WORK TO COMPLETE
- A) What share of 5xx responses does the PostgREST error-rate page say means a measurable slice of traffic is breaking?
- B) In the PostgREST error-rate page, reproduce the passage starting at "At a glance" and ending at "requests, times 100.", swapping "checkout" for "payment".
- C) Carry on the PostgREST error-rate page from its last line.

SOURCE DOCUMENT
◇ ◇ ◇

PostgREST 5xx Error Rate %, Supabase

Card class: Hero • Category: PostgREST API

At a glance

The percentage of requests to your Supabase auto-generated REST API that returned a 5xx server error over the last five minutes. PostgREST is the layer that turns your Postgres schema into a REST API: every time your app calls supabase.from('orders').select(...), it hits PostgREST, which translates that into SQL and runs it. For most Supabase apps, PostgREST is the backend. A 5xx here is not a client mistake (that would be a 4xx); it is the server failing to fulfil a valid request. When this climbs, your app is throwing errors to real users: products will not load, carts will not save, checkout fails. Anything above 1% means a measurable slice of your traffic is breaking.


What it tracks	The share of PostgREST responses with a 5xx status code (500, 502, 503, 504) over the rolling window: failed requests divided by total requests, times 100.
Data source	Supabase API gateway / PostgREST request logs, surfaced via the project Logs (API/PostgREST) and the API analytics. Each request is logged with its status code, path, and timing.

◇ ◇ ◇

DATA
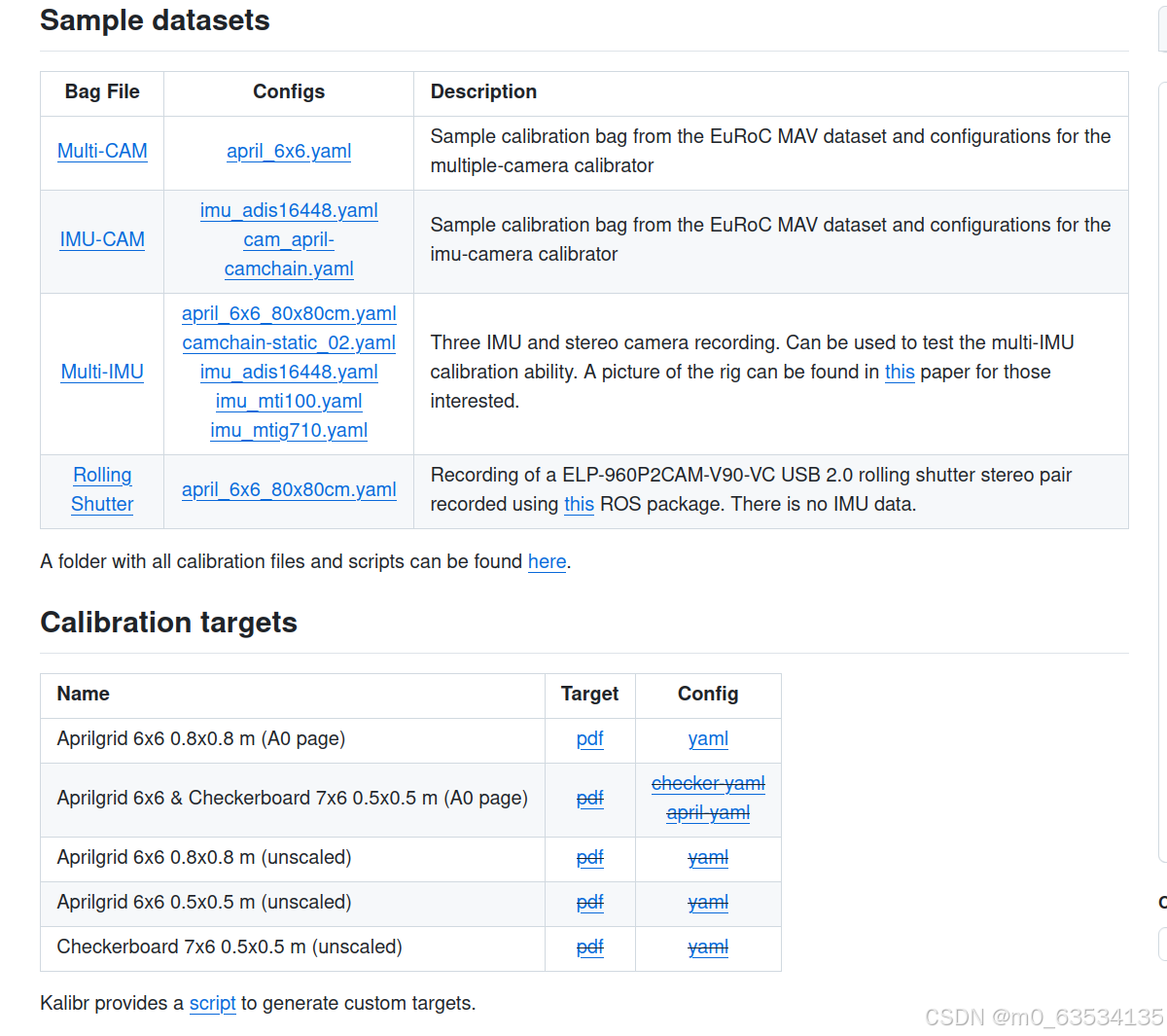The width and height of the screenshot is (1167, 1036).
Task: Open pdf for Checkerboard 7x6 unscaled
Action: coord(589,947)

◇ ◇ ◇

ANSWERS TO THE TASKS
- A) Anything above 1%.

- B)
At a glance

The percentage of requests to your Supabase auto-generated REST API that returned a 5xx server error over the last five minutes. PostgREST is the layer that turns your Postgres schema into a REST API: every time your app calls supabase.from('orders').select(...), it hits PostgREST, which translates that into SQL and runs it. For most Supabase apps, PostgREST is the backend. A 5xx here is not a client mistake (that would be a 4xx); it is the server failing to fulfil a valid request. When this climbs, your app is throwing errors to real users: products will not load, carts will not save, payment fails. Anything above 1% means a measurable slice of your traffic is breaking.


What it tracks	The share of PostgREST responses with a 5xx status code (500, 502, 503, 504) over the rolling window: failed requests divided by total requests, times 100.

- C)
Time window	`5m` rolling. Fast enough to catch a regression within minutes of a deploy, short enough that a transient blip clears quickly.
Alert trigger	`>1%`. Above this, the card turns red and feeds the Nerve Centre incident feed. For a customer-facing API, 1% is already a lot of broken sessions. Tune per project in the Sensitivity tab.
Why it matters	PostgREST is the request path for the whole app. A 5xx spike here is the closest single number to “the app is down”. Unlike a slow query (which is annoying), a 5xx is a hard failure the user sees as a broken page.
Reading the value	0 to 0.1% is normal background noise. 0.1 to 1% means something is degraded; find the failing path. Above 1% is an incident. A sudden jump to several percent right after a deploy is a regression; a slow climb usually means a resource ceiling (pool, memory, disk).
Roles	engineering, platform/SRE, owner

Calculation

The gauge is the ratio of 5xx responses to total responses over the window:

PostgREST 5xx Error Rate % = (5xx responses / total responses) × 100

Only 5xx status codes count as failures here: 500 (internal error), 502 (bad gateway), 503 (service unavailable), 504 (gateway timeout). These are server-side failures. Deliberately excluded:

4xx codes (400, 401, 403, 404, 409, 422) are client errors: a malformed query, a missing JWT, a Row Level Security policy denial, a unique-constraint conflict. These are not server failures and belong on a different signal; lumping them in would mask real outages behind routine auth rejections.
2xx and 3xx are successes and form the bulk of the denominator.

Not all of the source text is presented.